Abstract

To understand the role of tissue-specific adaptation and antibody-induced selectional pressures in the evolution of neurovirulent viruses, we analyzed three strains of Sindbis virus isolated from the brains of persistently infected scid mice and four strains of Sindbis virus isolated from the brains of scid mice with viral reactivation following immune serum treatment. For each viral isolate, we tested neurovirulence in weanling BALB/c mice and sequenced regions of the E2 and E1 envelope glycoprotein genes that are known to contain important determinants of Sindbis virus neurovirulence. One strain isolated from a persistently infected scid mouse and two strains isolated from scid mice with viral reactivation were neurovirulent, resulting in mortality in 80 to 100% of weanling BALB/c mice.

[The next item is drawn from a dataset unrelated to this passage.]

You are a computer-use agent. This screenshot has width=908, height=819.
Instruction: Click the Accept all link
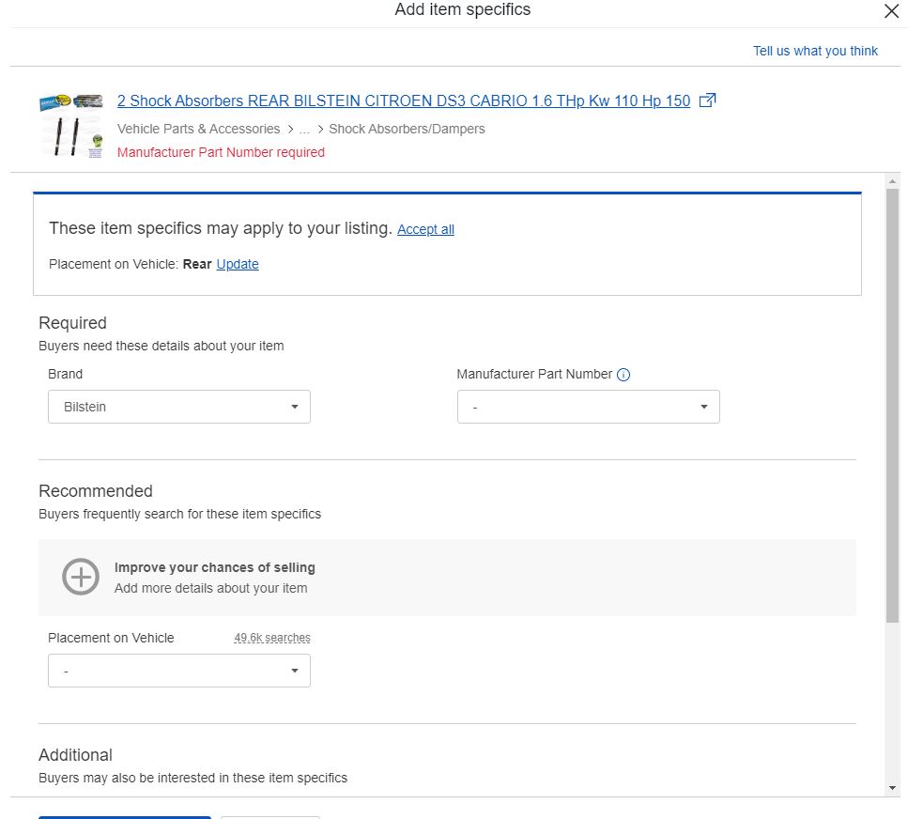425,229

All three neurovirulent strains contained an A-->U change at nucleotide 8795, which predicts a Gln-->His substitution at E2 amino acid position 55. No nucleotide changes were detected in the other sequenced regions of the E2 and E1 envelope glycoprotein genes or in the avirulent isolates. Our findings indicate that tissue-specific adaptations, rather than antibody-induced selectional pressures, are a critical determinant of the evolution of neurovirulent strains of Sindbis virus and provide evidence that E2 His-55 is an important neuroadaptive mutation that confers neurovirulence properties on Sindbis virus.